Chen Wujun stepped inside and spotted several gleaming gold watches in the display case.
He knew full well they were fakes, but he lingered over them a moment longer than he should have.
Then he shifted his gaze elsewhere and ultimately spent a hundred and fifty on a plain, no-frills mechanical watch.
Chen Wujun carried his bags back into the Walled City, feeling the urgency of finding a place to rent more keenly than ever. Without one, he didn't even have anywhere to store these clothes.
He headed for Tin Hau Temple at the center of Lung Tsun Road. An elderly community center sat beside it. This was the only spot in the entire Walled City where you could actually see the sun.
The towering buildings all around hemmed in this tiny patch of open space.
Above the temple, though no other structures blocked the sky, a layer of wire mesh stretched across at six or seven meters up. Garbage bags and empty bottles hurled from the floors above littered its surface.
Near Tin Hau Temple stood a large notice board, plastered thick with rental flyers.
"Shared bunk, eight-person room. Permanent night-shift worker looking for someone to share a bunk. 150 a month!"
"Prime shopfront for transfer. Located on Elderly Street, approximately 33 square meters. Price negotiable."
"Hiring..."
"Two people sharing one bunk — one sleeps during the day, the other at night... What kind of life is that? Might as well go all in!" Chen Wujun murmured, scanning the flyers.
Prison was better than this.
"No background, no skills, and no guts — just drifting through life in a daze. No wonder they're stuck in poverty."
Soon enough, he found a listing for a proper rental. It was in the eastern district, not far from the martial arts school — thirteenth floor, roughly twenty square meters.
None of the buildings in the Walled City had elevators. Thirteen floors meant thirteen flights of stairs, and you had to haul your own water up every day. That made the rent slightly cheaper than comparable units.
For Chen Wujun, though, none of that was a drawback.
He already went up to the rooftop every day to train. Being two steps from the roof would actually be more convenient.
He didn't cook, so the occasions when he'd need to haul water would be few.
And if time was tight, he could always pay someone to carry it up.
Chen Wujun pulled out his phone and dialed the number on the flyer. He glanced around and noticed that the instant the phone appeared in his hand, several pairs of eyes had already locked onto him.
More than a few of those gazes held ill intent.
In the Walled City, the cardinal rule was simple: do not reveal wealth.
Chen Wujun sneered inwardly. 'Perfect — I've been needing live targets to practice on.'
"Hello, I'm calling about a rental. Block East-Zheng, Building 14, thirteenth floor... Right. Twenty minutes."
He hung up, shoved the phone deep into his pocket, and strode toward East-Zheng Building 14 with a bag in each hand, every nerve wound tight.

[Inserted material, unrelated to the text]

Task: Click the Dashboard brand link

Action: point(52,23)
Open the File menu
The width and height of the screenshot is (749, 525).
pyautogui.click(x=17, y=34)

He hadn't gone far when he felt a hand slithering toward his pocket.
Chen Wujun's foot snapped backward and to the right in a vicious stomp. The man had barely begun reaching into Chen Wujun's pocket when his vision blurred — and searing pain exploded across the top of his foot.
Almost simultaneously, Chen Wujun drove an elbow into the man's chest.
The thief's head snapped back and he crashed to the ground.
Chen Wujun released both hands. The bags of clothes and shoes thudded to the pavement as his hands shot downward like twin spears — straight at the man's groin.
Kill the Tiger, Pierce the Heart!
Against a beast, this strike targeted the chest. Against a man — it went straight for the crotch.
The man hit the ground and began writhing, lips white, eyes rolling back into his skull. The agony was so overwhelming he couldn't even scream.
The crowd scattered at the sight of the brawl, then immediately reformed into a ring of eager spectators.
Among them, several figures wore hostile expressions — clearly the pickpocket's accomplices.
"You had the nerve to steal from me?" Chen Wujun's eyes blazed with ferocity as he swept his gaze across the crowd. "You really must have a death wish."